*** Records for processing Section Begins ***

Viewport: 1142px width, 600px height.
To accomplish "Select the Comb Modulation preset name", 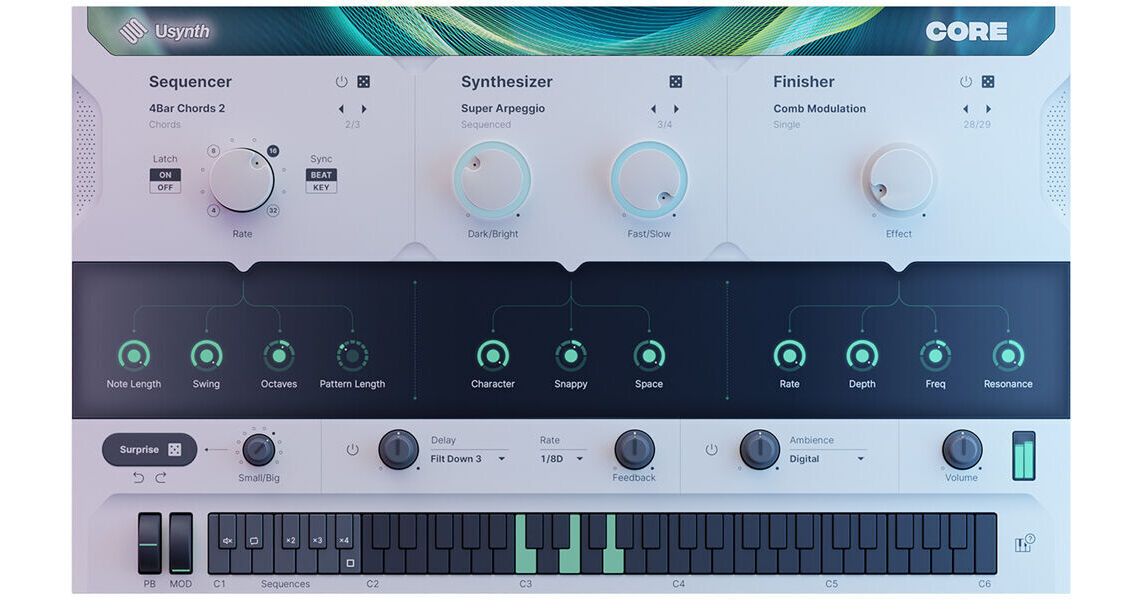I will tap(820, 108).
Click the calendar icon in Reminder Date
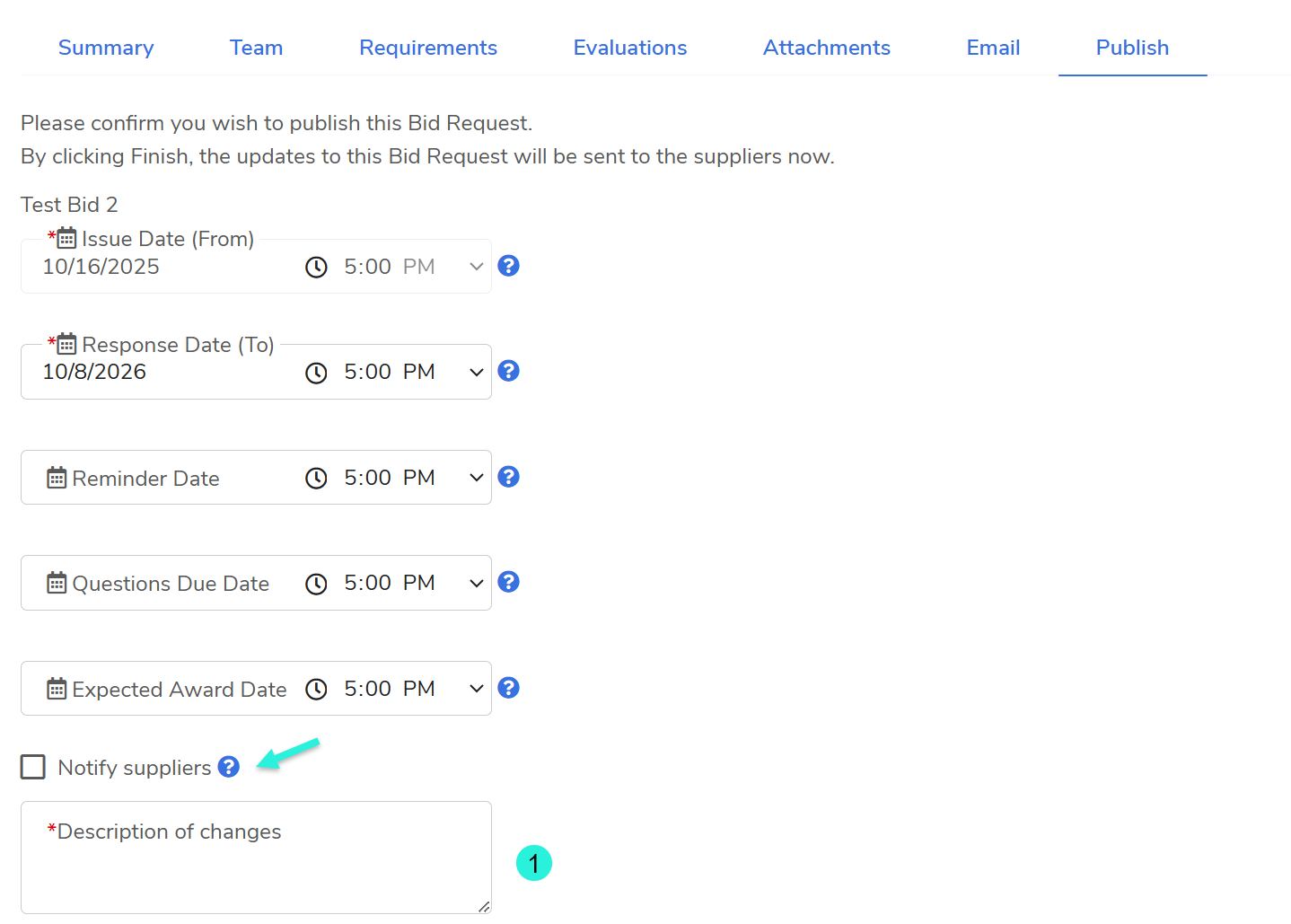The image size is (1291, 924). click(x=57, y=478)
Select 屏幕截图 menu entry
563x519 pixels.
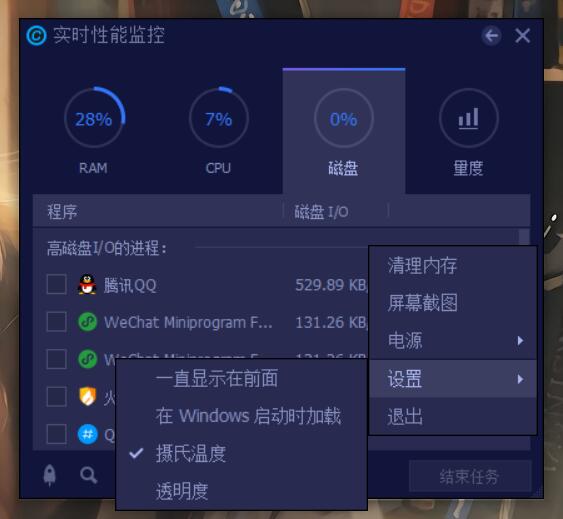[453, 303]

*** Records for processing Section Ends ***

*Assigned task*
Only the lines from the one containing "Click the calendar icon in Reminder Date" through the final line of the data should be given again, exactly and without pictures.

*Response to this task*
Click the calendar icon in Reminder Date
The image size is (1291, 924). click(x=57, y=478)
Select 屏幕截图 menu entry
563x519 pixels.
[453, 303]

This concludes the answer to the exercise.